И снова реальная жизнь со всей своей наглой силой указала химерам их ничтожное место. Хватило одного звука: тело привезли в крытом брезентом грузовике, где было так же холодно, как на улице; и когда его клали на стол, раздался стук, словно льдина ударилась о дерево…
Я не мог лгать самому себе. В этой очень глубокой путанице мыслей без масок и признаний, без уверток – в моей душе – потеря родителей не оставила неизлечимых ран. Да, в тайных, с глазу на глаз, разговорах с самим собой я признавался, что страдаю не слишком сильно.
И если я плакал, то не о том, что лишился их. Это были слезы бессилия перед сокрушительной истиной: все их поколение – поколение убитых, изувеченных, не знавших молодости. Десятки миллионов существ, вычеркнутых из жизни. Те, что пали в бою, имели хоть какую-то привилегию – героическую смерть. Но уцелевшие, уходившие через десять, через двадцать лет после войны, умирали, считалось, «естественной смертью», «от старости». Надо было очень близко присмотреться к моему отцу, чтоб разглядеть у него над ухом эту слегка впалую отметину, где пульсировала кровь. Надо было очень хорошо знать мою мать, чтоб различить в ней ребенка, оцепеневшего у темного окна, глядя в небо, полное невиданных жужжащих звезд, в первое утро войны. И бледного, скелетообразного подростка, жадно давившегося картофельными очистками…
Я оглядывался на их жизнь сквозь пелену слез. Я видел, как отец теплым июньским вечером возвращается после демобилизации в родную деревню. Он узнает каждую примету: лес, речку, поворот дороги. А потом – это незнакомое место, черная улица и вдоль нее в два ряда обугленные избы. И ни души живой. Только беззаботные оклики кукушки в такт обжигающему биению крови над ухом.

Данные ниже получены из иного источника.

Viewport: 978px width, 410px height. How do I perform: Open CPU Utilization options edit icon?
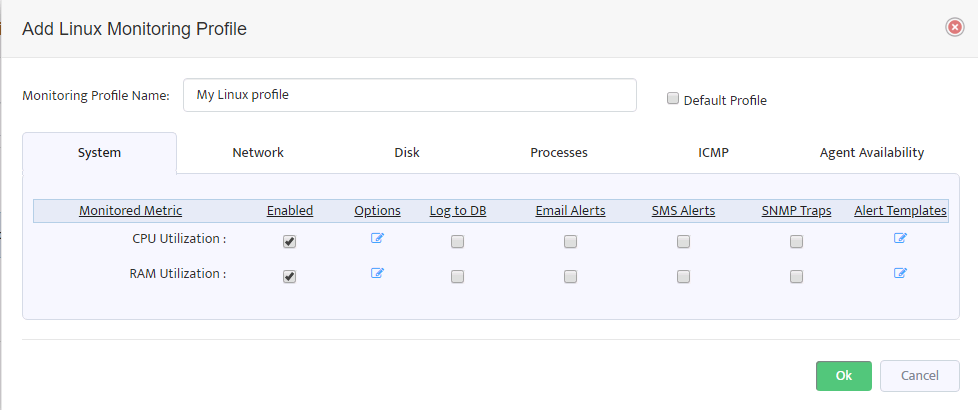377,238
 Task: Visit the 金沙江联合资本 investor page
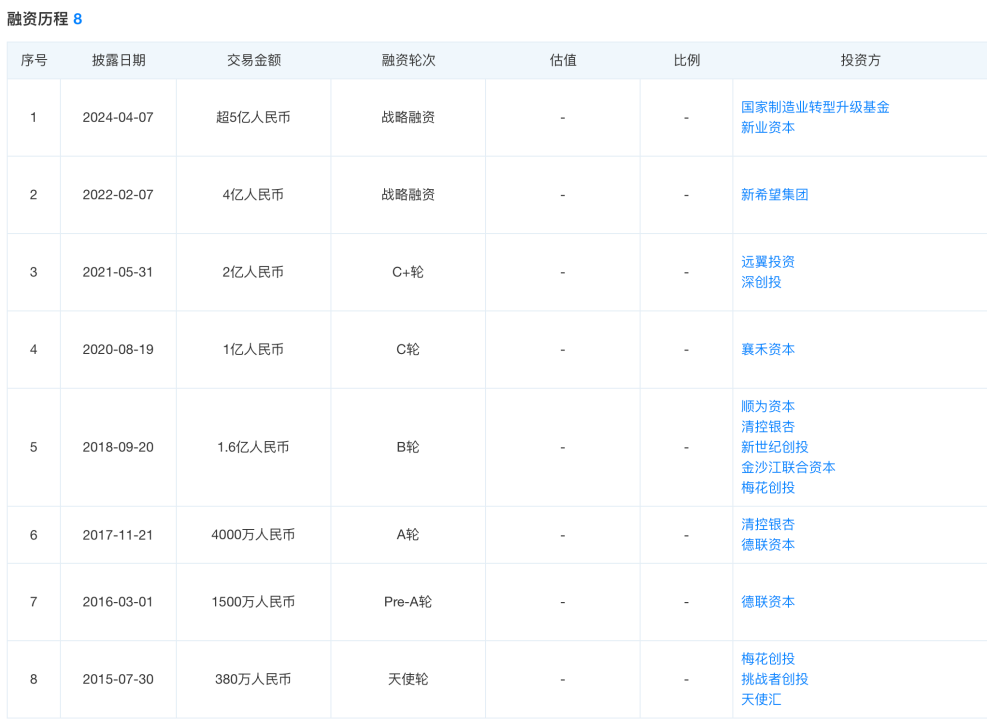[788, 467]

Я видел мать, студентку, только что сдавшую экзамен в университет, – молоденькую девушку, окаменевшую перед ледяной угрозой, против стены презрительных лиц – партийной комиссии, собравшейся судить ее «преступление». Она знала, что ее «французскость» – национальность Шарлотты – была в ту эпоху борьбы с космополитизмом пороком ужасным. И в анкете, которую заполняли перед экзаменами, дрожащей рукой вывела: «Мать – русская»…

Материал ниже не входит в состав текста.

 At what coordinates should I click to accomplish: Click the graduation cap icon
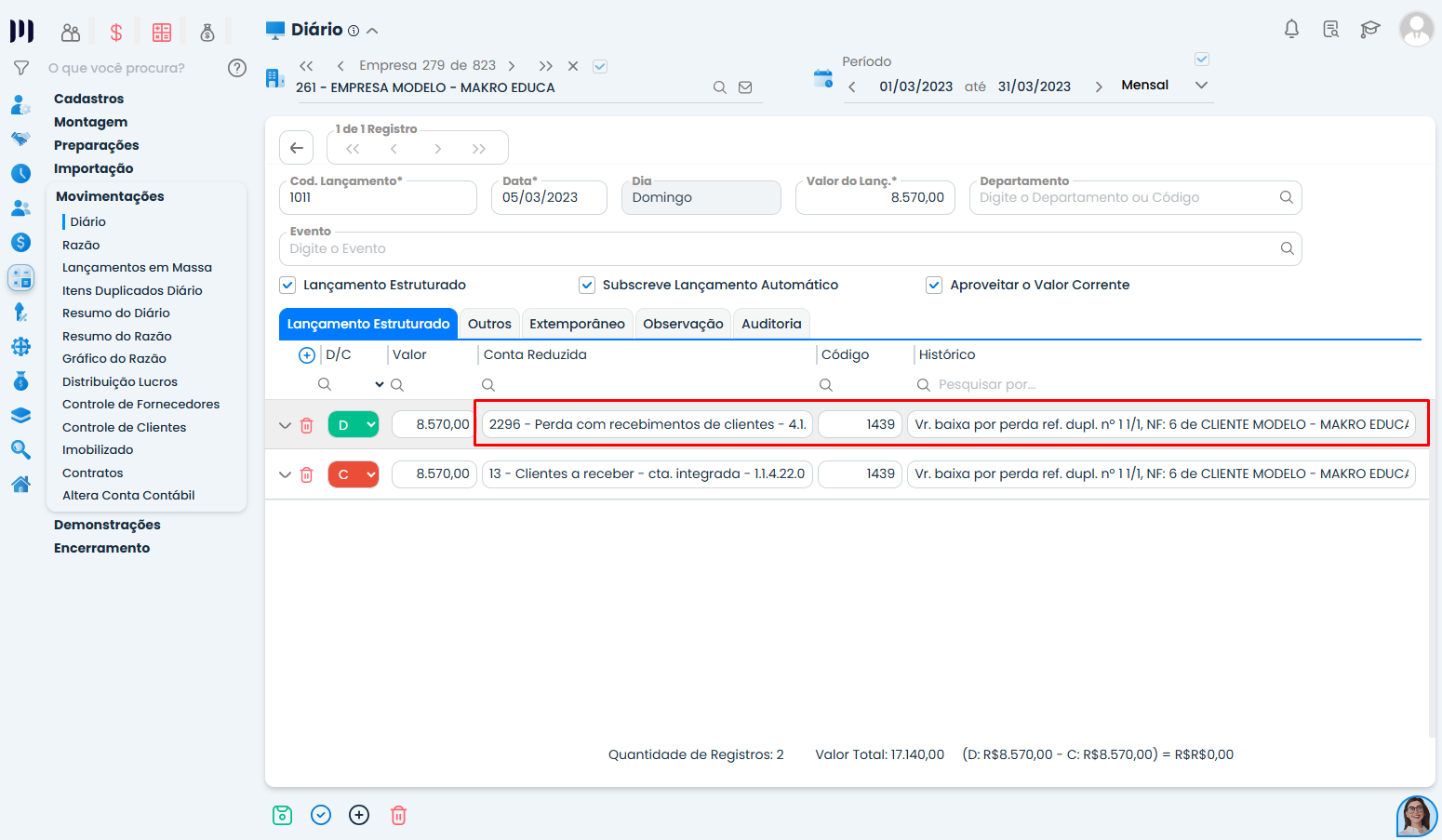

И они встретились, эти двое, такие разные, но породненные своей искалеченной молодостью. И родились мы – сестра и я, и жизнь продолжалась, несмотря на войны, сожженные деревни, лагеря.
Да, если я плакал, то плакал об их безответности. Они ни на кого не держали зла, не искали никакого возмещения. Они жили и старались сделать нас счастливыми. Мой отец всю жизнь тянул со своей бригадой провода высоковольтных линий через бесконечные пространства между Волгой и Уралом. Мать, исключенная из университета за свое преступление, так больше и не осмелилась повторить попытку стать студенткой. Она стала переводчицей на одном из промышленных гигантов нашего города. Как если бы этот безличный технический французский снимал с нее вину ее преступной «французскости».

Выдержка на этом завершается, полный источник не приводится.